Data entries

==*==

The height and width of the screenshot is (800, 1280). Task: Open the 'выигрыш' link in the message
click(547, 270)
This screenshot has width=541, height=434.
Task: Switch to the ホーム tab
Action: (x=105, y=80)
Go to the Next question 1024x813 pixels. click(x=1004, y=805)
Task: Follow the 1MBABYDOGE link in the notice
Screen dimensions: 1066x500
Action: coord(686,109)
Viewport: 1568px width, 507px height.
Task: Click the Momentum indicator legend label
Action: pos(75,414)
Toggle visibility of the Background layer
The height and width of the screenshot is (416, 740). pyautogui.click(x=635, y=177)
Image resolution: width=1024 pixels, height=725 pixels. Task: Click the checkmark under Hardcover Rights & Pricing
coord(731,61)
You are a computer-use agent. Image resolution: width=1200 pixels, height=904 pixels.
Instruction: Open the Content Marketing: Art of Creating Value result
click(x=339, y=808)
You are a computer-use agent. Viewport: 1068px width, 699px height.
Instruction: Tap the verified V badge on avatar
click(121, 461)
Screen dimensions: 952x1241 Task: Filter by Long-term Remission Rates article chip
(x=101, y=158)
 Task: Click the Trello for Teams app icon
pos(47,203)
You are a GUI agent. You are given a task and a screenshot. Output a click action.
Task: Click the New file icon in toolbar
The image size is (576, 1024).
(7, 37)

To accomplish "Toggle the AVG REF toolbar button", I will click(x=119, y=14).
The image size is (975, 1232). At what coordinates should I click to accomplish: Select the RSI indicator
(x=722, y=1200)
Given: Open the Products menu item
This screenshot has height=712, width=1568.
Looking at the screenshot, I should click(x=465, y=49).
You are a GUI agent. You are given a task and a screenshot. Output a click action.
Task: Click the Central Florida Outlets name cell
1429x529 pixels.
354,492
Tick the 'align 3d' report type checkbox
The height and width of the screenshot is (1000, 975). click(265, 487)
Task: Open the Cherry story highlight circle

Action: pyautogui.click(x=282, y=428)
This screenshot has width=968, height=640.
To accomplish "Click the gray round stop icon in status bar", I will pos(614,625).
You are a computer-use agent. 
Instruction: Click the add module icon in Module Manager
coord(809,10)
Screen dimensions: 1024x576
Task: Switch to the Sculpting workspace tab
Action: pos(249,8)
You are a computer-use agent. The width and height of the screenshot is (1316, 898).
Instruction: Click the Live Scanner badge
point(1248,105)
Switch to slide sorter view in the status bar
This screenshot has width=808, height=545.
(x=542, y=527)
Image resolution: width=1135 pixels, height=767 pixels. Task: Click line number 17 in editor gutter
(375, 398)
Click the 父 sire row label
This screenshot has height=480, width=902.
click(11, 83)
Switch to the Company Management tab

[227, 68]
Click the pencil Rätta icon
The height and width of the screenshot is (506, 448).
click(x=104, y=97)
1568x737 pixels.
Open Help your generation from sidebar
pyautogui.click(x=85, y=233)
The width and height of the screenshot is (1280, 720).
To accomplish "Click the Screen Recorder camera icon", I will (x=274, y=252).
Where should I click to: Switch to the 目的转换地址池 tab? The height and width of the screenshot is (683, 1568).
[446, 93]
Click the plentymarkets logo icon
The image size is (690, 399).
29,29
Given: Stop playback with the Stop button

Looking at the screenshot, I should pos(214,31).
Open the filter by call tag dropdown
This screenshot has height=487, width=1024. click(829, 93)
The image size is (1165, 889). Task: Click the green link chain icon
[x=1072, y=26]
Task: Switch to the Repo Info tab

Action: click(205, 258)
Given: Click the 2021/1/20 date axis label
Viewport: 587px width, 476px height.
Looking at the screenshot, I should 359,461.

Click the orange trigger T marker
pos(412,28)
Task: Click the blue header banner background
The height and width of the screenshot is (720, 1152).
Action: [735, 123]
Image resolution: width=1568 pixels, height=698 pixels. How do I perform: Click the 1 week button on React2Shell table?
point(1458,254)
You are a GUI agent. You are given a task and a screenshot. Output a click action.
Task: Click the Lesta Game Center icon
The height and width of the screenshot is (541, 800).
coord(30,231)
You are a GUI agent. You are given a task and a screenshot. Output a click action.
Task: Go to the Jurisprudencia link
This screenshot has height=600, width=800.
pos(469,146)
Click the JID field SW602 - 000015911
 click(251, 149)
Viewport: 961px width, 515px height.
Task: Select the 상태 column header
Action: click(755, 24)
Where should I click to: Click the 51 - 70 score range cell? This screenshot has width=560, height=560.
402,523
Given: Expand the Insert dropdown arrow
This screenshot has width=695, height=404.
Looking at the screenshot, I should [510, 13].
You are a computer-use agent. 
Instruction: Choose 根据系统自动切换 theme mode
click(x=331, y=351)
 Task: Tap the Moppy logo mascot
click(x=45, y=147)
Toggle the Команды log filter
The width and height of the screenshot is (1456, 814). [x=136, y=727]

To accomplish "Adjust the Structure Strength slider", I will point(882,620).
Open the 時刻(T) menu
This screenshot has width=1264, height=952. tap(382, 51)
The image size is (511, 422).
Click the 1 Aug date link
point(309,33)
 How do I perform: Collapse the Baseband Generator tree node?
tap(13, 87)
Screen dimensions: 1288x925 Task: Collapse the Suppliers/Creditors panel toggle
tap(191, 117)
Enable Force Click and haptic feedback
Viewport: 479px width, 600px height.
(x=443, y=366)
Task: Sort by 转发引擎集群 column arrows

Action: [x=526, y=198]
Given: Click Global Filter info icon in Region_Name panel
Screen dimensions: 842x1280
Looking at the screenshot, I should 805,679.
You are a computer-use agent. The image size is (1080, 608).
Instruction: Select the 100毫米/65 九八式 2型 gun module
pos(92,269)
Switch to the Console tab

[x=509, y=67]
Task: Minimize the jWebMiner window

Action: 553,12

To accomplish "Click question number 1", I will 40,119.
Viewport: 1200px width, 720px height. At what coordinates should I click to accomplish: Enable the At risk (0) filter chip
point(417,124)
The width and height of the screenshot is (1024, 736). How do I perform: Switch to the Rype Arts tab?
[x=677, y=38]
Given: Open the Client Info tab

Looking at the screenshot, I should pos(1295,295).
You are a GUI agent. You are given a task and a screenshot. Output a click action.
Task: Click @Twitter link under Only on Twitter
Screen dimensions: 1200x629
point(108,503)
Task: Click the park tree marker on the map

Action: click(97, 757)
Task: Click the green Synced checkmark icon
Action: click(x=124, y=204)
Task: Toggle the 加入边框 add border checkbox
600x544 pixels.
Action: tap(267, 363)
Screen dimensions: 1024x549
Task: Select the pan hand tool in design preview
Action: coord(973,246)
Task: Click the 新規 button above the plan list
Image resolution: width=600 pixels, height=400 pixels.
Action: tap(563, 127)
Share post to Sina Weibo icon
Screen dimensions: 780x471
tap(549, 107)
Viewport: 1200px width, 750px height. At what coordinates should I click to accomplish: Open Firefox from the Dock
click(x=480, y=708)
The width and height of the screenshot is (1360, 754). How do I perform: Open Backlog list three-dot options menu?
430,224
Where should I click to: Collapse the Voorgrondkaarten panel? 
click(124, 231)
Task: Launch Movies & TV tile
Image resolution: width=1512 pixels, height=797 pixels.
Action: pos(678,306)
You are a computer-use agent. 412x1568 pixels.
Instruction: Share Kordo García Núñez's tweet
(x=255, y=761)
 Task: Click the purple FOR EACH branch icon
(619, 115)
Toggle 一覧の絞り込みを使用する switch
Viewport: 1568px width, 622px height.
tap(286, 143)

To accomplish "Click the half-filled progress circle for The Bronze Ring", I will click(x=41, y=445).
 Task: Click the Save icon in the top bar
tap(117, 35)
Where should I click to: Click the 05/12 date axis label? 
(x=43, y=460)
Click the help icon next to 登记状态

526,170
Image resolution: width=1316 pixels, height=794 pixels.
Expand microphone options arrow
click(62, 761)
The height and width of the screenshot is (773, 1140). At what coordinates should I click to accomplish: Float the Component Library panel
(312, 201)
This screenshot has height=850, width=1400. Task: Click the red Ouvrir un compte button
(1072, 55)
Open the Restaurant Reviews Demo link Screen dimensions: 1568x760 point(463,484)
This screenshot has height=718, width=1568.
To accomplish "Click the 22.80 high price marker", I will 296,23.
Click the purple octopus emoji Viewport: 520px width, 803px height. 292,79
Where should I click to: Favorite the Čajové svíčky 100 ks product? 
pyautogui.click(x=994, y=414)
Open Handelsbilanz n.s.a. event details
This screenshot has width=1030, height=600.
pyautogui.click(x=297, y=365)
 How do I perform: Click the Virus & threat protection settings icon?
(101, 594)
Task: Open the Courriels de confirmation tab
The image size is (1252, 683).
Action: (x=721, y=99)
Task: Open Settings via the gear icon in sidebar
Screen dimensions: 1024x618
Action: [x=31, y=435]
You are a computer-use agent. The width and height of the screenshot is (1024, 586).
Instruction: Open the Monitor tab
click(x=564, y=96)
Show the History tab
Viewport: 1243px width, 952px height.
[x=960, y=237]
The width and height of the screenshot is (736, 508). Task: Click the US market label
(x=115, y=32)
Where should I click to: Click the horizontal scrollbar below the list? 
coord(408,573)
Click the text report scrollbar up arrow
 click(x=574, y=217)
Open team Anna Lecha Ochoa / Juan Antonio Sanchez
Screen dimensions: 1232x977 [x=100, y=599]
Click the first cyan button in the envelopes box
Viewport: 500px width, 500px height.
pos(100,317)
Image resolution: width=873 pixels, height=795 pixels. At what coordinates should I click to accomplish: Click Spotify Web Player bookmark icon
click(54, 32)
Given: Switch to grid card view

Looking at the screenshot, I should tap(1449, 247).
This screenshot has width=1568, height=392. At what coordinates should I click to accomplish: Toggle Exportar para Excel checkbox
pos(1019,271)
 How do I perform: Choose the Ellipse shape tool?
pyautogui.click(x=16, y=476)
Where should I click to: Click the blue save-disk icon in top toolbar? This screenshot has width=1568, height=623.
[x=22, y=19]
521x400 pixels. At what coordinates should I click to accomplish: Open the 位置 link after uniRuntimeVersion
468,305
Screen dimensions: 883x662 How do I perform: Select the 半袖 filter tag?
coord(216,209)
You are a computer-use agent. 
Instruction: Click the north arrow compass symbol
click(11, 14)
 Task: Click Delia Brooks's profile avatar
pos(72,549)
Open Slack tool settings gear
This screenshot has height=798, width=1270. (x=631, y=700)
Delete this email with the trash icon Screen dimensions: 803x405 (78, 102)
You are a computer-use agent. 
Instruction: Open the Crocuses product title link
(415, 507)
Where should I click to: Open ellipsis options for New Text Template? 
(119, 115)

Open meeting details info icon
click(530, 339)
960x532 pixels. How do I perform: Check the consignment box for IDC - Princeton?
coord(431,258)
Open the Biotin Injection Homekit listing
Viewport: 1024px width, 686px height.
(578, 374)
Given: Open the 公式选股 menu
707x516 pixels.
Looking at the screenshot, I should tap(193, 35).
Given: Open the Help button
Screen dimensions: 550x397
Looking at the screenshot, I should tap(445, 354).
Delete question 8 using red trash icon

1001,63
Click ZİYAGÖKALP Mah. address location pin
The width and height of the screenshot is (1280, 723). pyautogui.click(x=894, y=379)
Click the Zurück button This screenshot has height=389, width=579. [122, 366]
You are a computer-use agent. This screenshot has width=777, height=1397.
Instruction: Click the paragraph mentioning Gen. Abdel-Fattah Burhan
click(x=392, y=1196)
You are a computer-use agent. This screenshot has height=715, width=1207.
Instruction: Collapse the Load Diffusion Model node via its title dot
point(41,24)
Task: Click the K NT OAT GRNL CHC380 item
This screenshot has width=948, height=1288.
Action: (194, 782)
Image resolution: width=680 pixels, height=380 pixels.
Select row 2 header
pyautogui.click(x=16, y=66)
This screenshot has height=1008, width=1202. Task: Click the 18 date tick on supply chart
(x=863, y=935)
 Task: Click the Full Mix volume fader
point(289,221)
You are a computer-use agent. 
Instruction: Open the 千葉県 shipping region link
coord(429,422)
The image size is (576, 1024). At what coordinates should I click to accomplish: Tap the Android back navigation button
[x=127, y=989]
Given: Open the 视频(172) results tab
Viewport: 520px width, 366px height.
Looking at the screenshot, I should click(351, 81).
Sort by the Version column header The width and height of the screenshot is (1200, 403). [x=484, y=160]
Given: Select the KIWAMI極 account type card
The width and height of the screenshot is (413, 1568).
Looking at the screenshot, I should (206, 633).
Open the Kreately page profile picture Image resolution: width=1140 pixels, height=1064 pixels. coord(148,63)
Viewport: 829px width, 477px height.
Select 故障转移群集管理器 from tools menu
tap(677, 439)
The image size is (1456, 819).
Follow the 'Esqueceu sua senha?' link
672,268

==*==

For the records above, count the lines holding the word "item" and give only that number.

2